5月3日の東京・紀伊国屋ホール公演は「七番立狂言会」と銘打つ。大蔵流に伝わる約180番の古典の演目は、「大名」「鬼山伏」など七つのジャンルに分類されており、それぞれから一つずつ選んだ7番でその全体像を届ける。「狂言の持つ魅力やストーリー性など、幅広い面白さを見て」と千五郎。
京都観世会館では5月23日、「大人も子供も狂言入門」をコンセプトに、2回公演で計6番を解説つきで上演。うそ泣きするための水を墨と間違え騒動になる「墨塗」や、腰を打った雷が医者に助けを求める「神鳴」など親子で楽しめる作品を選んだ。
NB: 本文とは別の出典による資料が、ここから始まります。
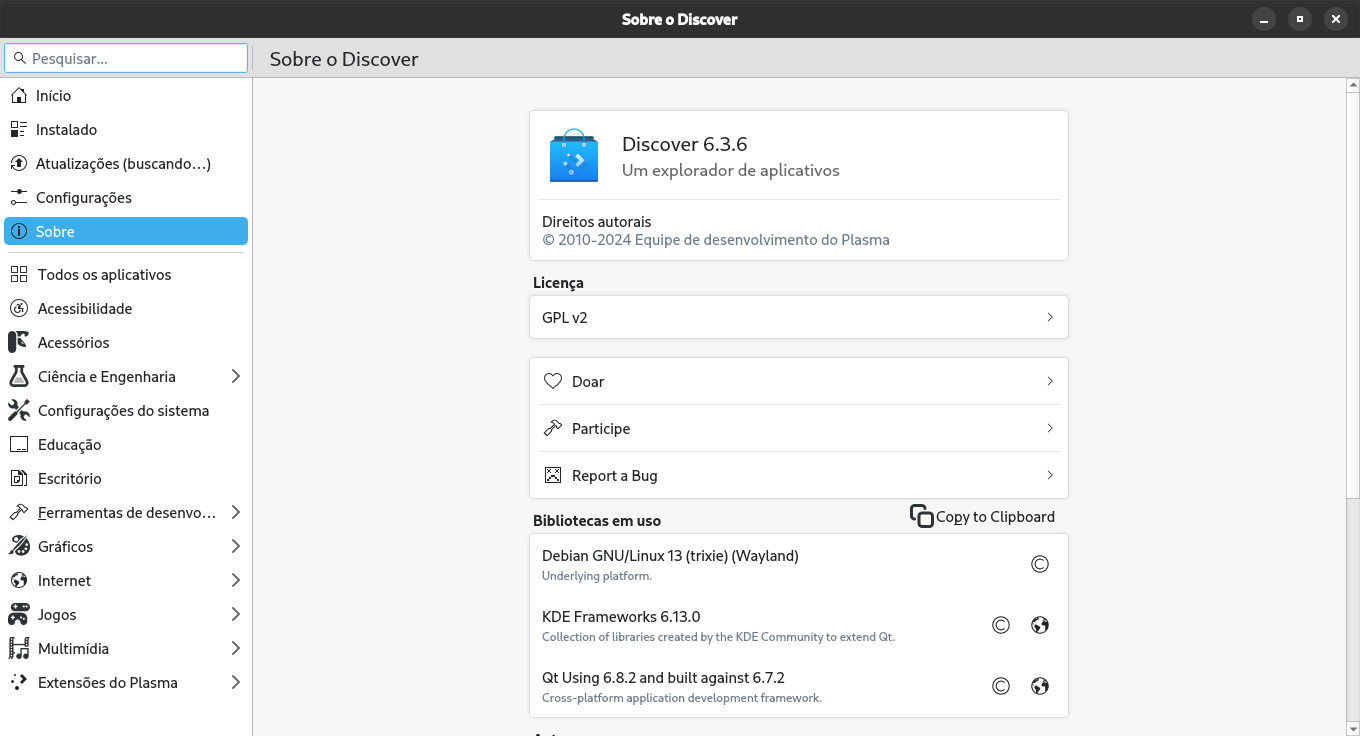1360x736 pixels.
Task: Click the heart icon next to Doar
Action: (553, 381)
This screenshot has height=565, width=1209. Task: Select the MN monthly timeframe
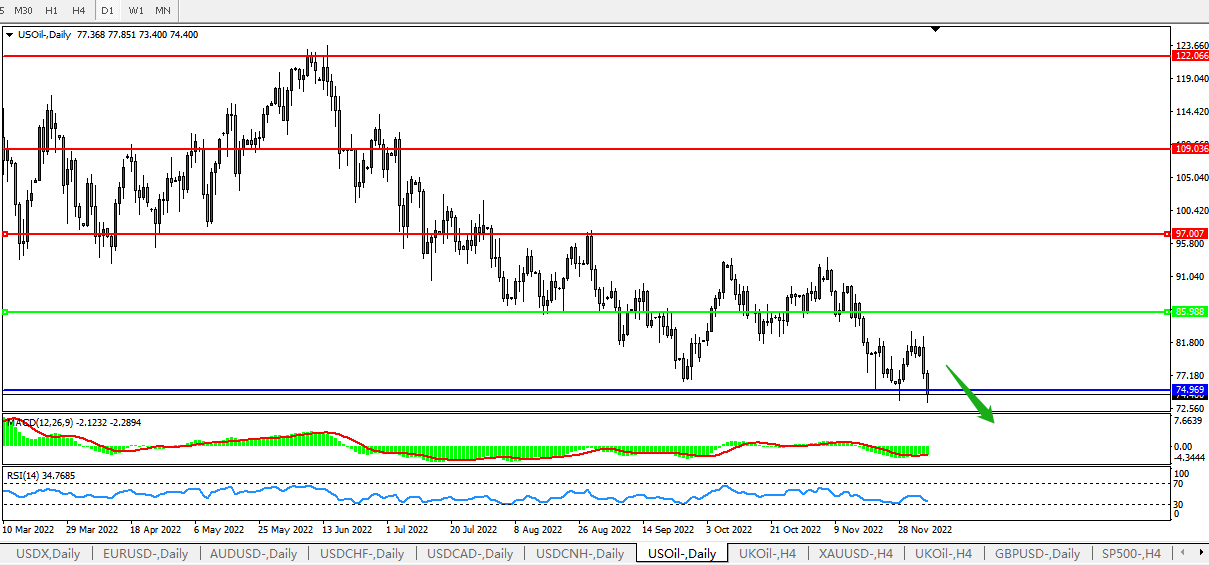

千五郎家のファンクラブ公演は、役者が企画制作から会場の準備などを担う手作り感が売り。今回初めて、千五郎の双子の息子、竜正と虎真が企画に加わった。竜正は「つくる側になることで考えることも多かった」。虎真は「映画を見るような値段。初めて見る人の壁をなくせたら」と語る。